改訂新版 世界大百科事典 「住宅統計」の意味・わかりやすい解説
住宅統計 (じゅうたくとうけい)
住宅に関する統計をいう。日本における最も基本的な住宅統計は住宅統計調査(総務庁統計局,1948年から5年おきに実施)で,住宅ストックの状況を把握している。サンプル数は多く,調査項目は住宅の建て方・構造・建築時期・所有関係・居住室の広さ・日照時間,世帯構成・世帯主年齢・人員・収入・職業,住居移動,借家の家賃,空家,居住水準などである。住宅統計調査が〈住宅〉を対象にしているのに対し,国勢調査(総務庁統計局,5年おき)は〈世帯〉を対象にした全数調査で,住居の種類・室数・畳数,世帯の種類・世帯人員などが調査項目に含まれている。

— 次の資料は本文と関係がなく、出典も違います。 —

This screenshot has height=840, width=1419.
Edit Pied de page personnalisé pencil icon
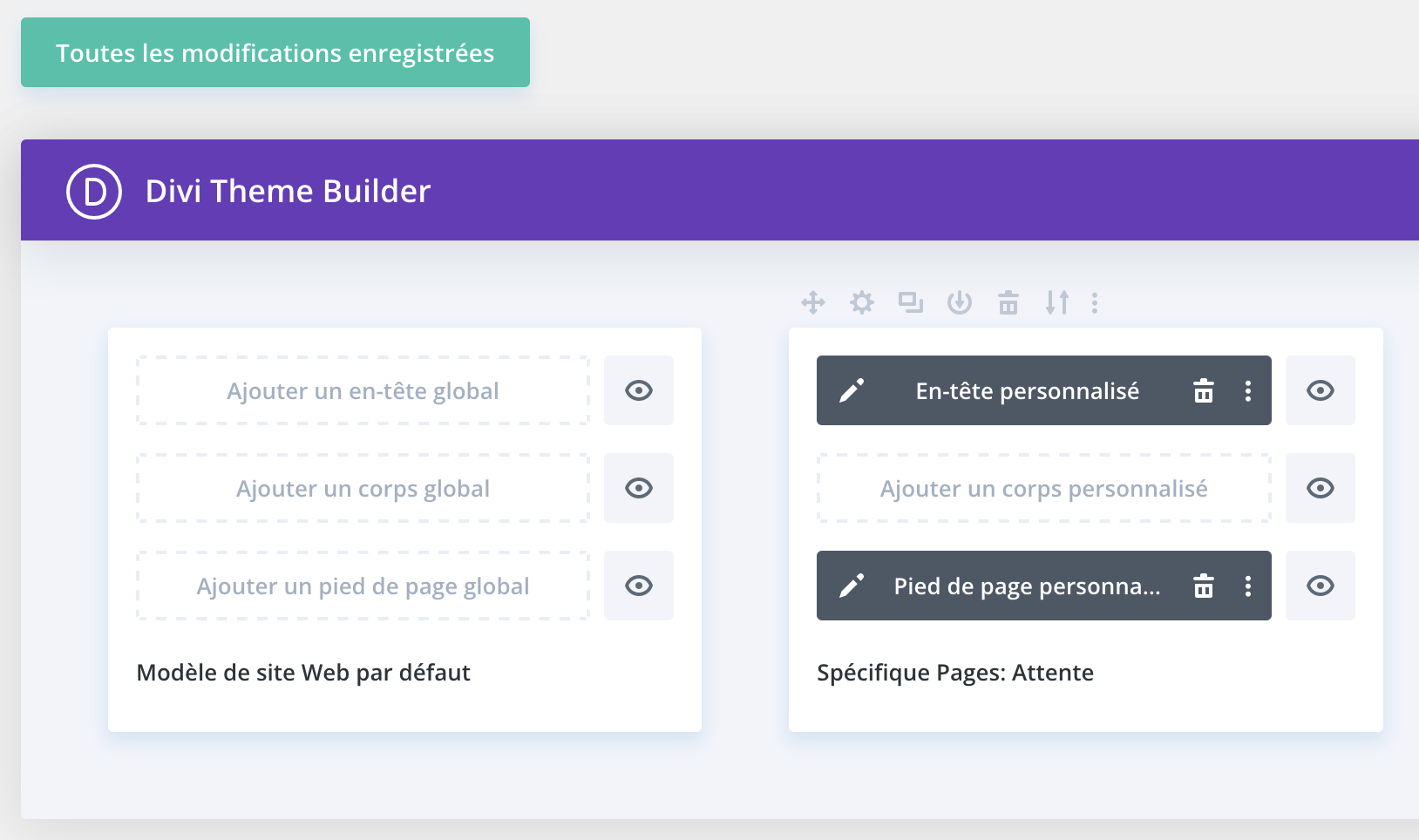point(852,586)
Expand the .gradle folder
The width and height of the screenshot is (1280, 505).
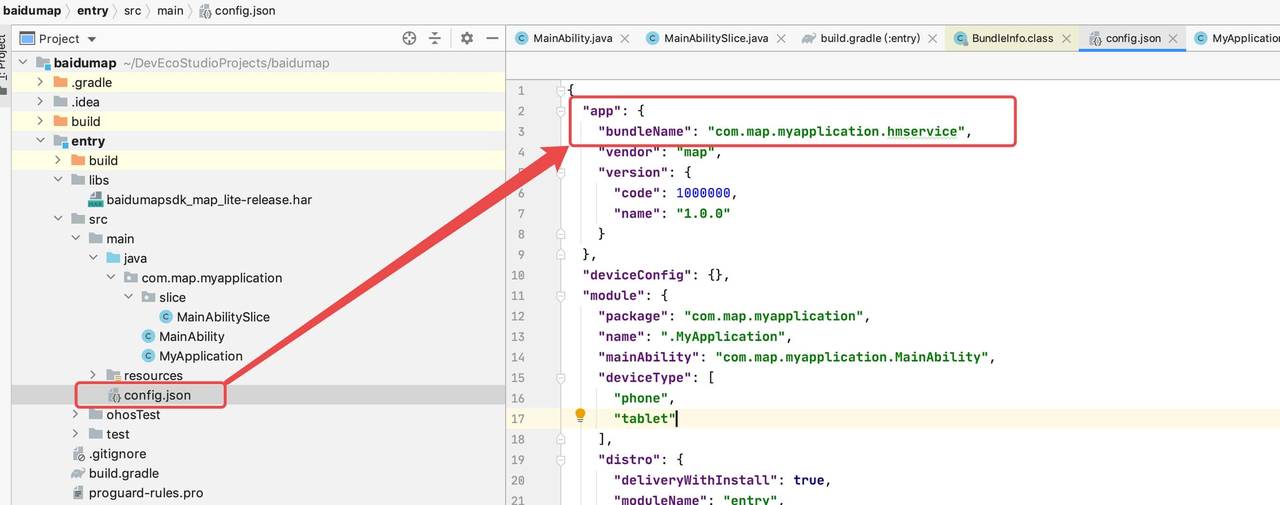(x=40, y=82)
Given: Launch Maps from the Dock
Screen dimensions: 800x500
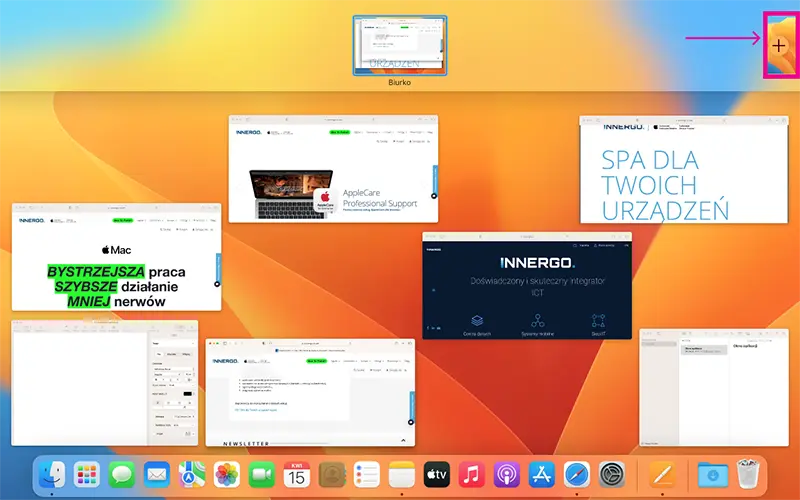Looking at the screenshot, I should coord(192,474).
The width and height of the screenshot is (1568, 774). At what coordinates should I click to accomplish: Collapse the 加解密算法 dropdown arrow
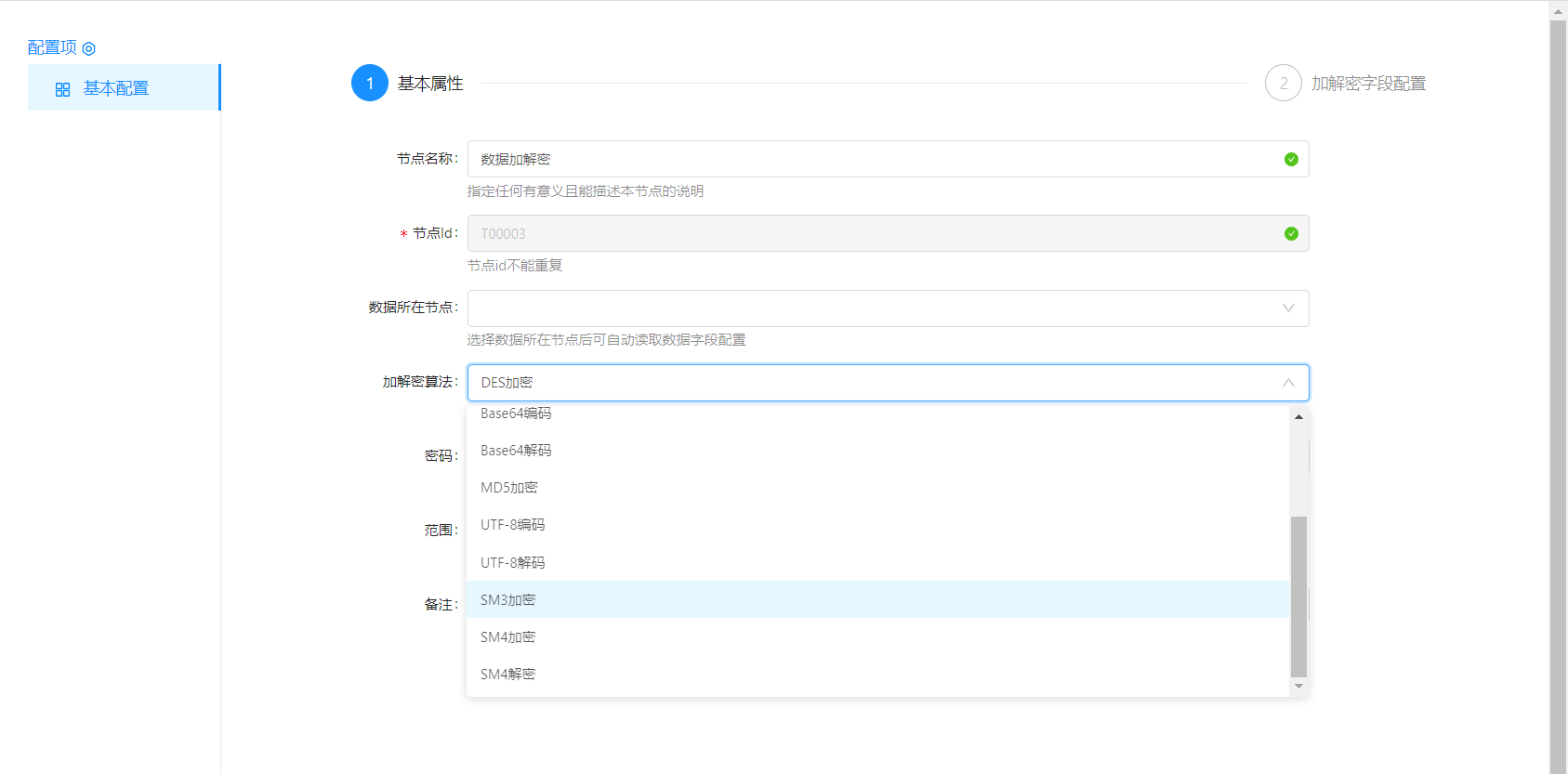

これに対し住宅着工統計調査(建設省,毎年)は新設住宅の床面積・建設費・所有関係・公的資金の利用状況などフローを対象とする。住宅需要実態調査(建設省,5年おき)は住宅困窮度・困窮理由など居住者の住意識調査を含んでいる。サンプル数は少ない。住居費を扱った統計としては家計調査(総務庁統計局,毎月),全国消費実態調査(同,5年おき),貯蓄動向調査(同,毎年)がある。そのほか政府機関や自治体による単発調査がある。1980年空家実態調査(建設省住宅局)は,全空家のうち有効空家(最低居住水準を満たし,かつ入居者募集中のもの)は44.2%しかないことを明らかにした。1970年厚生統計地域傾向精密調査(厚生省)は住居と健康の相関を調査した。第2次大戦前の全国規模での住宅調査としては,全国24都市を対象とした大都市住宅調査(1941)が注目される。